The Swiss Twins
Lucy Fitch Perkins
Paperback
(CreateSpace Independent Publishing Platform, Sept. 23, 2014)
High on the kitchen wall of an old farm-house on a mountain-side in Switzerland there hangs a tiny wooden clock. In the tiny wooden clock there lives a tiny wooden cuckoo, and every hour he hops out of his tiny wooden door, takes a look about to see what is going on in the world, shouts out the time of day, and pops back again into his little dark house, there to wait and tick away the minutes until it is time once more to tell the hour. Late one spring afternoon, just as the sun was sinking out of sight, lighting up the snow-capped mountains with beautiful colors and sending long shafts of golden light across the valleys, the cuckoo woke with a start. "Bless me!" he said to himself, "Here it is six o'clock and not a sound in the kitchen!

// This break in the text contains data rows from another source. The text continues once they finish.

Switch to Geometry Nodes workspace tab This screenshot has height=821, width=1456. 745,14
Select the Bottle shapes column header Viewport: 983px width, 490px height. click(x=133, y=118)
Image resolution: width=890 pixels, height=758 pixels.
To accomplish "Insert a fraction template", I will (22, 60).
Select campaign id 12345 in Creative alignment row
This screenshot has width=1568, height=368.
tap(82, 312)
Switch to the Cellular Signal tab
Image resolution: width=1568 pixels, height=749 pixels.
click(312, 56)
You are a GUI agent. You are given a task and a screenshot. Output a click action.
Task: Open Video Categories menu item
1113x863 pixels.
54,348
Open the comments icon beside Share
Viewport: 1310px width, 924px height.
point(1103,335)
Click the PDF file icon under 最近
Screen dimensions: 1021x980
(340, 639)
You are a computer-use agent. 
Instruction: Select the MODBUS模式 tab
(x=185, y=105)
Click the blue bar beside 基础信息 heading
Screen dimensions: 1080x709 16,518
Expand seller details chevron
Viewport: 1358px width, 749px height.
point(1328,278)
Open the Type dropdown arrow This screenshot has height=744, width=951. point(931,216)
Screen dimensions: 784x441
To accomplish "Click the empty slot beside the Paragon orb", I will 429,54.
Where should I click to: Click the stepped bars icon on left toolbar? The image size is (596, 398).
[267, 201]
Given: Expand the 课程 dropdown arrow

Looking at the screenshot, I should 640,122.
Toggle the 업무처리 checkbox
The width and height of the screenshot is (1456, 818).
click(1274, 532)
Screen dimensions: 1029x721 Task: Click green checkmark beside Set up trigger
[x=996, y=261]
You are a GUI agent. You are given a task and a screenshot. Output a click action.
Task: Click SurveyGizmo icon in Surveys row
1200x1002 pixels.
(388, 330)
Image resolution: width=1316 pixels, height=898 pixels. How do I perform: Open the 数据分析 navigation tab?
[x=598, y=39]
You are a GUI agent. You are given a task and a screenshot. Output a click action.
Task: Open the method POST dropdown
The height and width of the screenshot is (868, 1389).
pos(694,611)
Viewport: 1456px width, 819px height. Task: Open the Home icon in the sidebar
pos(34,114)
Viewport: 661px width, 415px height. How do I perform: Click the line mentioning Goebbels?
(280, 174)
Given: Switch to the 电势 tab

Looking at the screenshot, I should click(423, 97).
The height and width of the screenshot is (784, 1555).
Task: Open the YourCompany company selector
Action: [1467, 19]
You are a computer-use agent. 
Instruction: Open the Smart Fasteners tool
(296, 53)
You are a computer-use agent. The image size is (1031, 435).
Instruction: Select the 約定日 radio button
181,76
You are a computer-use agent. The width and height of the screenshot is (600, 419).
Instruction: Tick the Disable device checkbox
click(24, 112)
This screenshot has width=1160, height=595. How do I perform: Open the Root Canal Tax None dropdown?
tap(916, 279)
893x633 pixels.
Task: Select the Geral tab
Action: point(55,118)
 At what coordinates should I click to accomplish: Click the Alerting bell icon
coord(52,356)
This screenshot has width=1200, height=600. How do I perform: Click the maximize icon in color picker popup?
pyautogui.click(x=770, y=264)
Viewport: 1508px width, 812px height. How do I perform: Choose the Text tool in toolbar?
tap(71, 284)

It's high time for Mother Adolf to be getting supper. What in the world this family would do without me I really cannot think! They'd never know it was supper time if I didn't tell them, and would starve to death as likely as not. It is lucky for them I am such a responsible bird." The tiny wooden door flew open and he stuck out his tiny wooden head. There was not a sound in the kitchen but the loud ticking of the clock. "Just as I thought," said the cuckoo. "Not a soul here." There stood the table against the kitchen wall, with a little gray mouse on it nibbling a crumb of cheese. Along finger of sunlight streamed through the western window and touched the great stone stove, as if trying to waken the fire within. A beam fell upon a pan of water standing on the floor and sent gay sparkles of light dancing over the shining tins in the cupboard.